- **TASK ITEM**: Check every line below for the word "radio" and copy each one that has it.

- **DATA FOR THIS TASK**:
○ ○ ○ ○ ○

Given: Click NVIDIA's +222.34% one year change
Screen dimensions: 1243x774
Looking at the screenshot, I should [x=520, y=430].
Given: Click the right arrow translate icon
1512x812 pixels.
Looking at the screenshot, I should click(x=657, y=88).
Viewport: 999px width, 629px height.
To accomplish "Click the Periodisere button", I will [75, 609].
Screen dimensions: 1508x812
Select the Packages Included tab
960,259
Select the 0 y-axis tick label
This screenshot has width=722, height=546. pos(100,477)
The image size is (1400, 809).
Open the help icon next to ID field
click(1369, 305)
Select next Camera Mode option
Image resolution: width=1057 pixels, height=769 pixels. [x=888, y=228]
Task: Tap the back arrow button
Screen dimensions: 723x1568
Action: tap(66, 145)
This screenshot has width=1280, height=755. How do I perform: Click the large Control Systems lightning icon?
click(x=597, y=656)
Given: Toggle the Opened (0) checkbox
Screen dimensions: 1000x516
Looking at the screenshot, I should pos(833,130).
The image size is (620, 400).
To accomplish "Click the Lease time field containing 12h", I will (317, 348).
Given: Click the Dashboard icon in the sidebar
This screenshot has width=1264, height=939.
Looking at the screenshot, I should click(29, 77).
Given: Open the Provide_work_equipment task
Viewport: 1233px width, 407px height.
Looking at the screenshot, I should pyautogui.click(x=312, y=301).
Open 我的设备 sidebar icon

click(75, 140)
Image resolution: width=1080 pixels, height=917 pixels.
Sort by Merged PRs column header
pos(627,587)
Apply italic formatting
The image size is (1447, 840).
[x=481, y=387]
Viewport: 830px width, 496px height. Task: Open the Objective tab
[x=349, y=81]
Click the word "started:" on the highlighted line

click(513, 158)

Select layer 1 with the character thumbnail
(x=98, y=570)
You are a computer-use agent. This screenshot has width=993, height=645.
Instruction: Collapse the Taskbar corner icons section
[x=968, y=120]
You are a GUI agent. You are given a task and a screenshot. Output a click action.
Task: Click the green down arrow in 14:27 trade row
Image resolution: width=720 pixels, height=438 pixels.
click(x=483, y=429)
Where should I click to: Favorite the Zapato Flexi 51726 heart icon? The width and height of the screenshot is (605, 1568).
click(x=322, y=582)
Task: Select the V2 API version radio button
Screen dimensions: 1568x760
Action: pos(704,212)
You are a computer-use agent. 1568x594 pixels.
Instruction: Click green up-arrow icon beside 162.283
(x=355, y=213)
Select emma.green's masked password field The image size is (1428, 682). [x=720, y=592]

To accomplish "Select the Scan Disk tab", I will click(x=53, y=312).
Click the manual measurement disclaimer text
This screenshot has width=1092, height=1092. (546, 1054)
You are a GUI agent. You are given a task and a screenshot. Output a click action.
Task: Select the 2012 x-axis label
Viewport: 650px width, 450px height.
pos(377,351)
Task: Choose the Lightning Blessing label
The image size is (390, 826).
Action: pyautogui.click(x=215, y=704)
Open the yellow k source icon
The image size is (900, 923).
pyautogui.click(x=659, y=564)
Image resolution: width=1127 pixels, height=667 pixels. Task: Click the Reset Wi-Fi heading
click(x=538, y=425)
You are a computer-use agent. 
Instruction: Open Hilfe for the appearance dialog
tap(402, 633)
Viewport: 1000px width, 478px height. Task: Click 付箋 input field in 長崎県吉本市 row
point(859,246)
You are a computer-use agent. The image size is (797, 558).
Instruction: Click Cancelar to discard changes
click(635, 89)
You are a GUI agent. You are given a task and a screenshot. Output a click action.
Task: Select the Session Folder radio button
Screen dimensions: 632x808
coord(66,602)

○ ○ ○ ○ ○

- **RESULT FOR THIS TASK**:
Task: Select the V2 API version radio button
Task: Select the Session Folder radio button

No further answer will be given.